Extrait fourni »
======

Enfin, les militantes d’extrême droite peuvent s’approprier cette cause sans grande résistance, car les cadres institutionnels avaient déjà, en partie, racialisé le problème. La disponibilité de ces représentations facilite leur entrée dans le débat, avec un discours lisible et adapté aux opportunités politiques et médiatiques.

 
 

Pourquoi insistez-vous sur le terme d’« appropriation », plutôt que celui d’« instrumentalisation » ?

Parler d’« instrumentalisation » suppose un usage ponctuel, opportuniste d’une cause ou d’une rhétorique, souvent sans engagement réel, à des fins stratégiques. Cela renvoie à une logique de manipulation externe d’un discours, sans transformation profonde, mais utilisé à d’autres fins que celles pour lesquelles il a été porté dans un premier temps. Or, dans le cas de Némésis, il s’agit d’un phénomène plus profond, plus structuré : celui d’une véritable appropriation du féminisme par l’extrême droite.

======

Jeu de données »
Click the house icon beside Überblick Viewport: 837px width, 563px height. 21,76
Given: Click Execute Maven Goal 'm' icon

======

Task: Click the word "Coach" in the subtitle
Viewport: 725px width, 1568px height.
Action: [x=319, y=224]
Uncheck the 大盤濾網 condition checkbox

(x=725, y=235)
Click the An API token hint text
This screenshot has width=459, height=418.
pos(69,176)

======

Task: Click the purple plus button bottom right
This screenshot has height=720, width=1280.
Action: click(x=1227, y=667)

======

Consigne » Recopiez, s'il vous plaît, le passage de l'extrait allant de « Pourquoi insistez-vous sur » jusqu'à « par l’extrême droite. », en remplaçant « Némésis » par « ce groupe ». Ces enregistrements n'ont aucun rapport avec l'extrait.

Corrigé »
Pourquoi insistez-vous sur le terme d’« appropriation », plutôt que celui d’« instrumentalisation » ?

Parler d’« instrumentalisation » suppose un usage ponctuel, opportuniste d’une cause ou d’une rhétorique, souvent sans engagement réel, à des fins stratégiques. Cela renvoie à une logique de manipulation externe d’un discours, sans transformation profonde, mais utilisé à d’autres fins que celles pour lesquelles il a été porté dans un premier temps. Or, dans le cas de ce groupe, il s’agit d’un phénomène plus profond, plus structuré : celui d’une véritable appropriation du féminisme par l’extrême droite.